Echo the records starting at the line that contains "Vehicle column header" and ending after the line that contains "Action: pos(599,278)", with no changes.
** Start **
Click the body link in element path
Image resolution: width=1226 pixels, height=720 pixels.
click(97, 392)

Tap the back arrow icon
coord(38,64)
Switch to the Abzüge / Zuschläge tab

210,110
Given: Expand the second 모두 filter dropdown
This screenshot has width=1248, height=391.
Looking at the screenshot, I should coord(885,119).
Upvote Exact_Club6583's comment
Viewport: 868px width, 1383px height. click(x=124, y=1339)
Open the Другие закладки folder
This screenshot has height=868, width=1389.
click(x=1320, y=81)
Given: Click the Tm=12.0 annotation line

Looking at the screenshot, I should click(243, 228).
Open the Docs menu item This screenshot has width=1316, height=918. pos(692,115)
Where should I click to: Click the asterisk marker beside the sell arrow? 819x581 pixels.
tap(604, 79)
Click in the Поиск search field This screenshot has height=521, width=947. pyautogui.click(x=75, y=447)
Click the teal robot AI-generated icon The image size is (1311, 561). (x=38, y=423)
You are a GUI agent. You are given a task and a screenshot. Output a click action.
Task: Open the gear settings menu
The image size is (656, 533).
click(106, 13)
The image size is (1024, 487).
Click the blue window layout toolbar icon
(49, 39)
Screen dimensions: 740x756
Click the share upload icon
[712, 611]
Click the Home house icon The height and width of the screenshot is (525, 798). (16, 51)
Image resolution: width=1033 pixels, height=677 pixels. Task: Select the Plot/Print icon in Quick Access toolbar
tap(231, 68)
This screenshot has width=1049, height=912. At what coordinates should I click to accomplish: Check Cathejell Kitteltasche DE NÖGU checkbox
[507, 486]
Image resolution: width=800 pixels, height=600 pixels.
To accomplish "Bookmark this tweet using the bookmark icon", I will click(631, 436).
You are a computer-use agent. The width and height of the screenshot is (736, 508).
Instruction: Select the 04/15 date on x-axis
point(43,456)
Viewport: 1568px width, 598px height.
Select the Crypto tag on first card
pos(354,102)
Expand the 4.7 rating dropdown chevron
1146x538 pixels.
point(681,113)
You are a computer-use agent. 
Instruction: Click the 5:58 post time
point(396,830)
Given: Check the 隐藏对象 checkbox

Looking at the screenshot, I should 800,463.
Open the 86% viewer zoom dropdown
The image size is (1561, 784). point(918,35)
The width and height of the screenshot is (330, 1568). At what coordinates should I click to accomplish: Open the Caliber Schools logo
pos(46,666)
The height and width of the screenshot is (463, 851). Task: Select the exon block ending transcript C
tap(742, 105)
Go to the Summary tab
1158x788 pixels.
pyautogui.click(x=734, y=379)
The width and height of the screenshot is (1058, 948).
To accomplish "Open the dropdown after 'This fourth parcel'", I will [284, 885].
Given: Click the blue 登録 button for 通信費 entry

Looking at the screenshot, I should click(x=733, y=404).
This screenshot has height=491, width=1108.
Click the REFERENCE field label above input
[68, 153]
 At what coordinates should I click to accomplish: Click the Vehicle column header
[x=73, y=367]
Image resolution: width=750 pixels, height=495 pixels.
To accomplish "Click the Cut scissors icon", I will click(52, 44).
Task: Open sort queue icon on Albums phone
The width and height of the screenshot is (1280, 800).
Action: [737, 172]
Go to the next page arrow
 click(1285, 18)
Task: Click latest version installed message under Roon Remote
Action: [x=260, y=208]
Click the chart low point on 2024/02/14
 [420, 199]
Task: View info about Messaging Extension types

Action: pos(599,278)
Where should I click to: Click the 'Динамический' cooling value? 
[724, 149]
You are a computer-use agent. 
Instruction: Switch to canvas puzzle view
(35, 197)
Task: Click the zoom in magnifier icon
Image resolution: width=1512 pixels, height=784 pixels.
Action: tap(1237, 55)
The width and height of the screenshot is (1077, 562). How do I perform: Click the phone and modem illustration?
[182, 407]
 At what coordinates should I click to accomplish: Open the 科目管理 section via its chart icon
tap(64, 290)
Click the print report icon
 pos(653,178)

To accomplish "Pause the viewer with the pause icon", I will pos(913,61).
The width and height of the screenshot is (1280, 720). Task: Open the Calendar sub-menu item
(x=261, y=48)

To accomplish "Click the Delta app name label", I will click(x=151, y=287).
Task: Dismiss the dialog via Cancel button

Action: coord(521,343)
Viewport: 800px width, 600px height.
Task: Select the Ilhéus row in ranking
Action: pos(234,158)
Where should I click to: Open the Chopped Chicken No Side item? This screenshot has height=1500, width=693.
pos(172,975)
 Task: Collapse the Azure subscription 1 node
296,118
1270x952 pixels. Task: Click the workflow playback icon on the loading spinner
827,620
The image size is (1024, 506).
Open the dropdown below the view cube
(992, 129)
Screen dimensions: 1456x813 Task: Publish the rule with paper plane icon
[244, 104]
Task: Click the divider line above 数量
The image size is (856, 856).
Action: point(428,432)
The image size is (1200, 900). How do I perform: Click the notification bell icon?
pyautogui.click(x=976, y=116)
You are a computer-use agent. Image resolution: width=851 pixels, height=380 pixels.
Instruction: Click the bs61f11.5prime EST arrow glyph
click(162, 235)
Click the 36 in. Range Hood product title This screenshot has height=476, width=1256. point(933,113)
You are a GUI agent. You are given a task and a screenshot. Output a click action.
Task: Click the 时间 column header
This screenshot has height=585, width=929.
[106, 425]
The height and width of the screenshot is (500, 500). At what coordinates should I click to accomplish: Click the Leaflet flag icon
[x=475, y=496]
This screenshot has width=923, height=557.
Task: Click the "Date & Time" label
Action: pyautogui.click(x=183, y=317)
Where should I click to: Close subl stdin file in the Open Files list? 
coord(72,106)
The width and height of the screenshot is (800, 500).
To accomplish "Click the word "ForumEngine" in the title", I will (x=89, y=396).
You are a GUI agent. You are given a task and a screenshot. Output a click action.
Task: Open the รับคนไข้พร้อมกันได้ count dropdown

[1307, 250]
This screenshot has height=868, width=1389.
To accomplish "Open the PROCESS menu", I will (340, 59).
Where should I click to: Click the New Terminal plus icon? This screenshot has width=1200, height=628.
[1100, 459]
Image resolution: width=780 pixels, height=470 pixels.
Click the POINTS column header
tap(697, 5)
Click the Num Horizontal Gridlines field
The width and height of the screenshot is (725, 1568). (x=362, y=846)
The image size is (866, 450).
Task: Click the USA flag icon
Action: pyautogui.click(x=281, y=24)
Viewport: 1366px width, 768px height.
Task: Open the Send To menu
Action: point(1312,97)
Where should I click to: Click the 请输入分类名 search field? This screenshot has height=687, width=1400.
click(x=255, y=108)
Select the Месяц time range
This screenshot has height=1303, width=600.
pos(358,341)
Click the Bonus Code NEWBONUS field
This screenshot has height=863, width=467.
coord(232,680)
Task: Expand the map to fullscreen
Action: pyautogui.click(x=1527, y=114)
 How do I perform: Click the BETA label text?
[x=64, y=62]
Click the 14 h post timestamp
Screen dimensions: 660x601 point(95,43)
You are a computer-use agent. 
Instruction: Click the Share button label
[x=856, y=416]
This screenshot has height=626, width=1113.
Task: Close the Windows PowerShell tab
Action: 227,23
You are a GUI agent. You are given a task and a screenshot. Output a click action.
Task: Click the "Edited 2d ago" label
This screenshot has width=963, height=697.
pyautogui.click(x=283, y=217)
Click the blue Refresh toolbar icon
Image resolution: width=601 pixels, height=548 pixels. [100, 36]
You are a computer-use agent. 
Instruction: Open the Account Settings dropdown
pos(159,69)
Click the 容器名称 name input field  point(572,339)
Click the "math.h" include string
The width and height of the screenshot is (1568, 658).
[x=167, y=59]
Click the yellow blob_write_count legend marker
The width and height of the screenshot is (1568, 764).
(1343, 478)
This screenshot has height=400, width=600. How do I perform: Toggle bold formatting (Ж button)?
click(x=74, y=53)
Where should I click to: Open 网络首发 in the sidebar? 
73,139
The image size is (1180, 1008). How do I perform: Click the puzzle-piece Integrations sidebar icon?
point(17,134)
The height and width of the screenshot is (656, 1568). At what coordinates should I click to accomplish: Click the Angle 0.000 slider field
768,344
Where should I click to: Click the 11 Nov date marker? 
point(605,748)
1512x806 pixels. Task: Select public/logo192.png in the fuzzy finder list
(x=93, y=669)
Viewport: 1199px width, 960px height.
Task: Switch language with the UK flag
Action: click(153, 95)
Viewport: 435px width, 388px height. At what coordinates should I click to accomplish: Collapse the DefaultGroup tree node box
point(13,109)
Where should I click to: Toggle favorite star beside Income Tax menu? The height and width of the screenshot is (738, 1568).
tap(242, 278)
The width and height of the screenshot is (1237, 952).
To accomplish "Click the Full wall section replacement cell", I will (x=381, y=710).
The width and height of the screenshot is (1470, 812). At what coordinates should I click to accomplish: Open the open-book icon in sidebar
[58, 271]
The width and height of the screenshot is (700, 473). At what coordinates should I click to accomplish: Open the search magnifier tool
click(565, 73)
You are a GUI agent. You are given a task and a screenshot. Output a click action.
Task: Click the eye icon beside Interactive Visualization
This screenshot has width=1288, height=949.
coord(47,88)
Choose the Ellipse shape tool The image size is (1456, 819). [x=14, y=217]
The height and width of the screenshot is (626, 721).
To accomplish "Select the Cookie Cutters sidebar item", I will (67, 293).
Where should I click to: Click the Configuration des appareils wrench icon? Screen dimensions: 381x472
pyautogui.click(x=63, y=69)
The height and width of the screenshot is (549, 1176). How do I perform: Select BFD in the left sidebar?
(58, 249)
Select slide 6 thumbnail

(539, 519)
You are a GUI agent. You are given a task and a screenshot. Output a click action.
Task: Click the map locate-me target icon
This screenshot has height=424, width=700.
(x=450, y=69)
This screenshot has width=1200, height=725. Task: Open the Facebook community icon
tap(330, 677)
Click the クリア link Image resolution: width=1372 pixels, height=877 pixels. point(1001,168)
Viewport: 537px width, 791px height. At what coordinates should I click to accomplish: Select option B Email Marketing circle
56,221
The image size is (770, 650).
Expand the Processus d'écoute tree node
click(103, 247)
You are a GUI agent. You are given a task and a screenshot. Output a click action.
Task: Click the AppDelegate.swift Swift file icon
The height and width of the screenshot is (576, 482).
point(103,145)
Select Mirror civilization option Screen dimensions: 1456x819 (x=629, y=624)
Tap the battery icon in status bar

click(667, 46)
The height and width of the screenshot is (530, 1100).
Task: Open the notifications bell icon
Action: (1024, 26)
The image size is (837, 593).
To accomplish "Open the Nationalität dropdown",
** End **
> [RESPONSE BELOW]
 At what coordinates should I click to accomplish: Click the Vehicle column header
[x=73, y=367]
Image resolution: width=750 pixels, height=495 pixels.
To accomplish "Click the Cut scissors icon", I will click(52, 44).
Task: Open sort queue icon on Albums phone
The width and height of the screenshot is (1280, 800).
Action: [737, 172]
Go to the next page arrow
 click(1285, 18)
Task: Click latest version installed message under Roon Remote
Action: [x=260, y=208]
Click the chart low point on 2024/02/14
 [420, 199]
Task: View info about Messaging Extension types

Action: pos(599,278)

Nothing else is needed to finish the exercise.